* Written instruction *
Rewrite the records from the line with "This screenshot has width=1226, height=560." up to and including the line with "pos(203,128)", and give only those lines. Multiply each answer coordinate by 2.4 and round it to a whole number, with halves rounding up. Keep all other text unchanged, and leave the pictures out.

* Given data *
● ● ● ● ● ● ●

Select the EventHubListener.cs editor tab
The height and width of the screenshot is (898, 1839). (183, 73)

● ● ● ● ● ● ●

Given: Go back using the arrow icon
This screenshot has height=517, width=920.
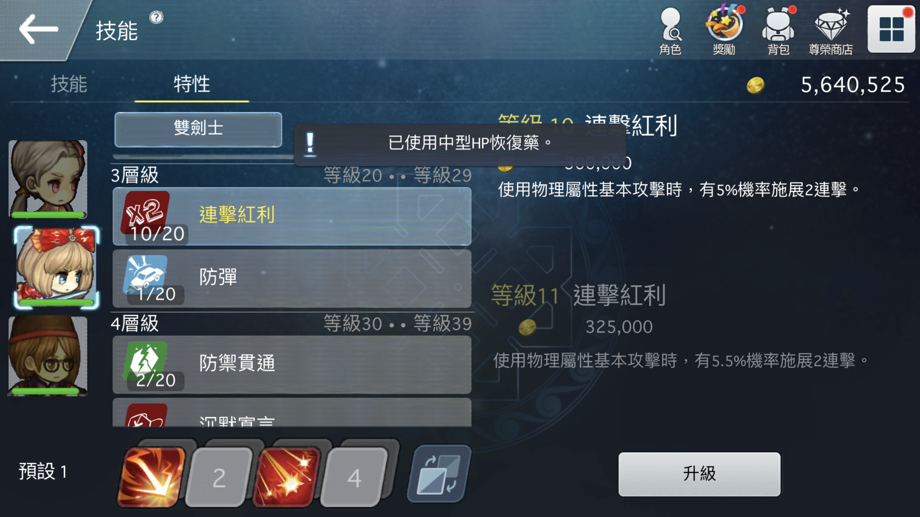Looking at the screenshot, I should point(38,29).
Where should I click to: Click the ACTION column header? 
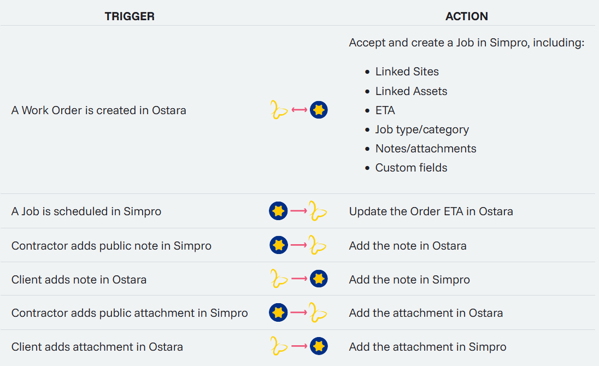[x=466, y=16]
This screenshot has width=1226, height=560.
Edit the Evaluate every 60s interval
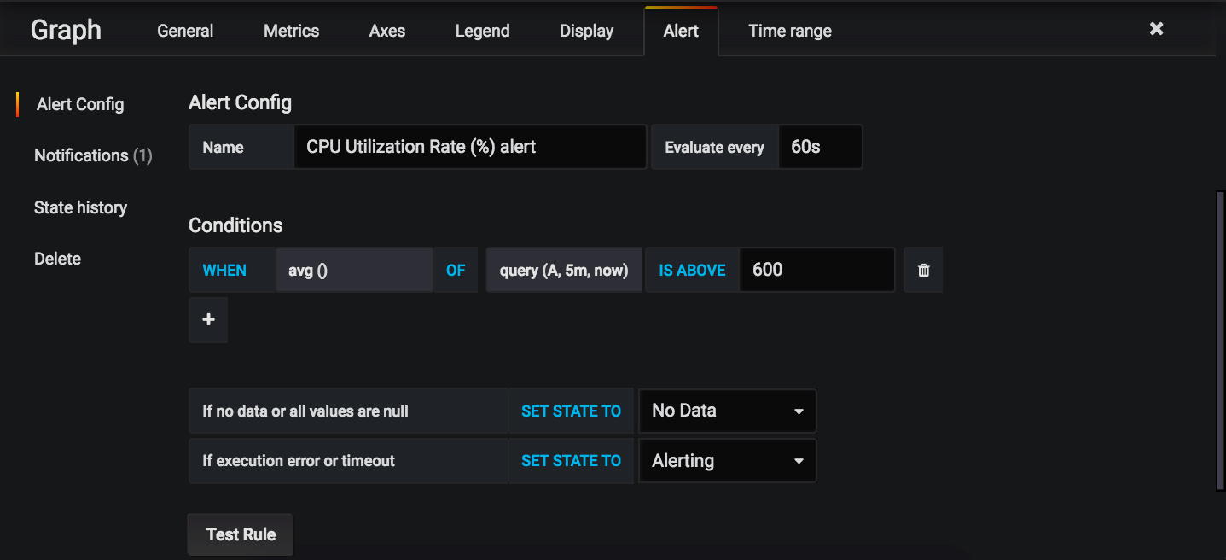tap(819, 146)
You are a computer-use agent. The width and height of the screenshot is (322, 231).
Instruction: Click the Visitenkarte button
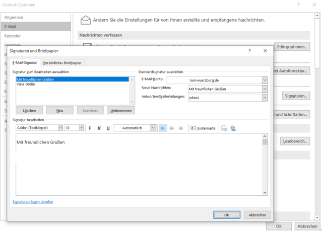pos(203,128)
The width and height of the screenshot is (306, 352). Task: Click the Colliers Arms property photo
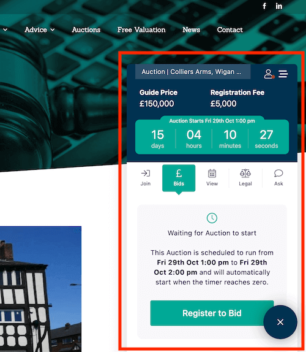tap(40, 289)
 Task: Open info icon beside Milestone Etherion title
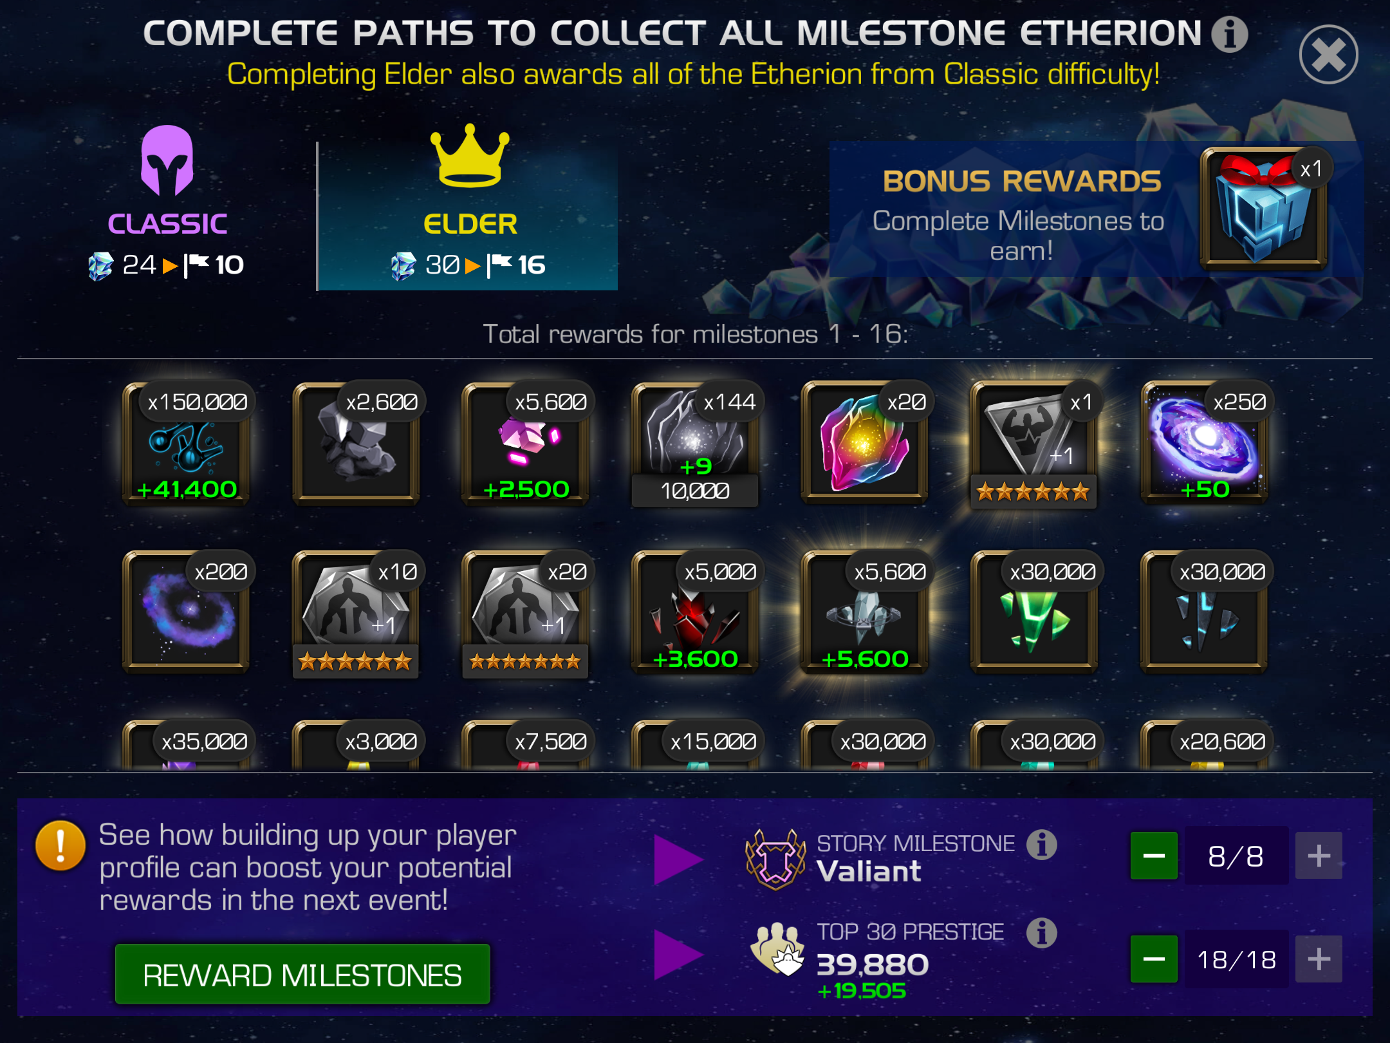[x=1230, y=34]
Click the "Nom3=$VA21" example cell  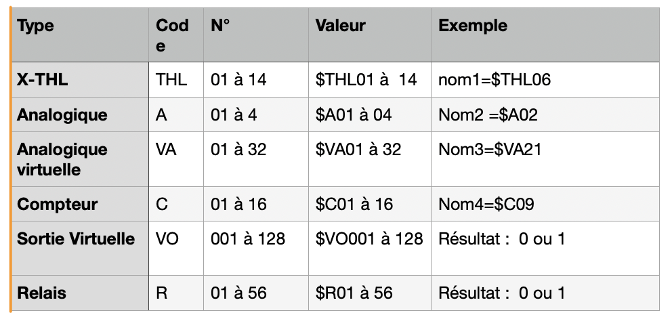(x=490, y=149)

● ● ● ● ● ● ●

* Solution for this task *
This screenshot has width=1226, height=560.
Edit the Evaluate every 60s interval
tap(1966, 350)
You are a computer-use agent. The width and height of the screenshot is (322, 231).
Instruction: Click the Visitenkarte button
pos(487,307)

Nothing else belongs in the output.